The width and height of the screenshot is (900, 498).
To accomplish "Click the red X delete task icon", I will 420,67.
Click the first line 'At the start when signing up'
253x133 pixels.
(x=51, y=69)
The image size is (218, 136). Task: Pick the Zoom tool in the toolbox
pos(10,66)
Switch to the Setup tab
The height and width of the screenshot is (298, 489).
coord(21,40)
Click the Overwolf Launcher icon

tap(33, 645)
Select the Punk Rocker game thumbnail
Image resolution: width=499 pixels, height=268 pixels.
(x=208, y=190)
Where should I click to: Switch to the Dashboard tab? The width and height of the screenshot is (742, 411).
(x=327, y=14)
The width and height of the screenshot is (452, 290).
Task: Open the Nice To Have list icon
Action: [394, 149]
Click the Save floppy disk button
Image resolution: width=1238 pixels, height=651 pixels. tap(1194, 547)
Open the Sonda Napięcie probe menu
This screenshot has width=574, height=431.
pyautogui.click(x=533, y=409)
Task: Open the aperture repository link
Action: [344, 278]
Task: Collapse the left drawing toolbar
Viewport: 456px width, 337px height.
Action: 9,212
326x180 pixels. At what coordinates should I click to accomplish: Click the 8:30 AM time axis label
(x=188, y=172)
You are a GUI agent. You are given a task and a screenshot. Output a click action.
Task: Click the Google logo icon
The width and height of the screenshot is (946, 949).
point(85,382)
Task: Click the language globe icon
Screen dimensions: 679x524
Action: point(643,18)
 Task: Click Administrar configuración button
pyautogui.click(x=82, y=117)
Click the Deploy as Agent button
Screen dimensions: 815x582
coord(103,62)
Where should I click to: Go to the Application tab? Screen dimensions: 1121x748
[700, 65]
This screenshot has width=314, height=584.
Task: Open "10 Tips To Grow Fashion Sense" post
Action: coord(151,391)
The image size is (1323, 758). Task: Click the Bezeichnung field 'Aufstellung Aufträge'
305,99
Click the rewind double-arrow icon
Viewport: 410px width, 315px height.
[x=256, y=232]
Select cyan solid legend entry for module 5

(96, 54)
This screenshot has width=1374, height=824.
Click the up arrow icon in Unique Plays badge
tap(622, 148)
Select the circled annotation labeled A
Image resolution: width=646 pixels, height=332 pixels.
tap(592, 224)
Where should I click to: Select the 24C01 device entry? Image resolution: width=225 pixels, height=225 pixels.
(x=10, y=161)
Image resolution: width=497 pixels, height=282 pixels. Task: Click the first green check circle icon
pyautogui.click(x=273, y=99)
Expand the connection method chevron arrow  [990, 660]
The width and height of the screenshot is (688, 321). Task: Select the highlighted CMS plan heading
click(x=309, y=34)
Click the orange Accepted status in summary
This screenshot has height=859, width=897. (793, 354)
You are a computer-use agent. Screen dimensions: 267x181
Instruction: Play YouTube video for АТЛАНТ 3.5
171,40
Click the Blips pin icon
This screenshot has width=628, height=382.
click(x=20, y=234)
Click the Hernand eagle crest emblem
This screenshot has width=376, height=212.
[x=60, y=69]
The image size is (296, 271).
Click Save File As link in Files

§ What is required
The records above must be transcribed line for line, exactly.

§ Answer for this exercise
The width and height of the screenshot is (900, 498).
To accomplish "Click the red X delete task icon", I will 420,67.
Click the first line 'At the start when signing up'
253x133 pixels.
(x=51, y=69)
The image size is (218, 136). Task: Pick the Zoom tool in the toolbox
pos(10,66)
Switch to the Setup tab
The height and width of the screenshot is (298, 489).
coord(21,40)
Click the Overwolf Launcher icon

tap(33, 645)
Select the Punk Rocker game thumbnail
Image resolution: width=499 pixels, height=268 pixels.
(x=208, y=190)
Where should I click to: Switch to the Dashboard tab? The width and height of the screenshot is (742, 411).
(x=327, y=14)
The width and height of the screenshot is (452, 290).
Task: Open the Nice To Have list icon
Action: [394, 149]
Click the Save floppy disk button
Image resolution: width=1238 pixels, height=651 pixels. tap(1194, 547)
Open the Sonda Napięcie probe menu
This screenshot has width=574, height=431.
pyautogui.click(x=533, y=409)
Task: Open the aperture repository link
Action: [344, 278]
Task: Collapse the left drawing toolbar
Viewport: 456px width, 337px height.
Action: 9,212
326x180 pixels. At what coordinates should I click to accomplish: Click the 8:30 AM time axis label
(x=188, y=172)
You are a GUI agent. You are given a task and a screenshot. Output a click action.
Task: Click the Google logo icon
The width and height of the screenshot is (946, 949).
point(85,382)
Task: Click the language globe icon
Screen dimensions: 679x524
Action: point(643,18)
 Task: Click Administrar configuración button
pyautogui.click(x=82, y=117)
Click the Deploy as Agent button
Screen dimensions: 815x582
coord(103,62)
Where should I click to: Go to the Application tab? Screen dimensions: 1121x748
[700, 65]
This screenshot has width=314, height=584.
Task: Open "10 Tips To Grow Fashion Sense" post
Action: coord(151,391)
The image size is (1323, 758). Task: Click the Bezeichnung field 'Aufstellung Aufträge'
305,99
Click the rewind double-arrow icon
Viewport: 410px width, 315px height.
[x=256, y=232]
Select cyan solid legend entry for module 5

(96, 54)
This screenshot has width=1374, height=824.
Click the up arrow icon in Unique Plays badge
tap(622, 148)
Select the circled annotation labeled A
Image resolution: width=646 pixels, height=332 pixels.
tap(592, 224)
Where should I click to: Select the 24C01 device entry? Image resolution: width=225 pixels, height=225 pixels.
(x=10, y=161)
Image resolution: width=497 pixels, height=282 pixels. Task: Click the first green check circle icon
pyautogui.click(x=273, y=99)
Expand the connection method chevron arrow  [990, 660]
The width and height of the screenshot is (688, 321). Task: Select the highlighted CMS plan heading
click(x=309, y=34)
Click the orange Accepted status in summary
This screenshot has height=859, width=897. (793, 354)
You are a computer-use agent. Screen dimensions: 267x181
Instruction: Play YouTube video for АТЛАНТ 3.5
171,40
Click the Blips pin icon
This screenshot has width=628, height=382.
click(x=20, y=234)
Click the Hernand eagle crest emblem
This screenshot has width=376, height=212.
[x=60, y=69]
The image size is (296, 271).
Click Save File As link in Files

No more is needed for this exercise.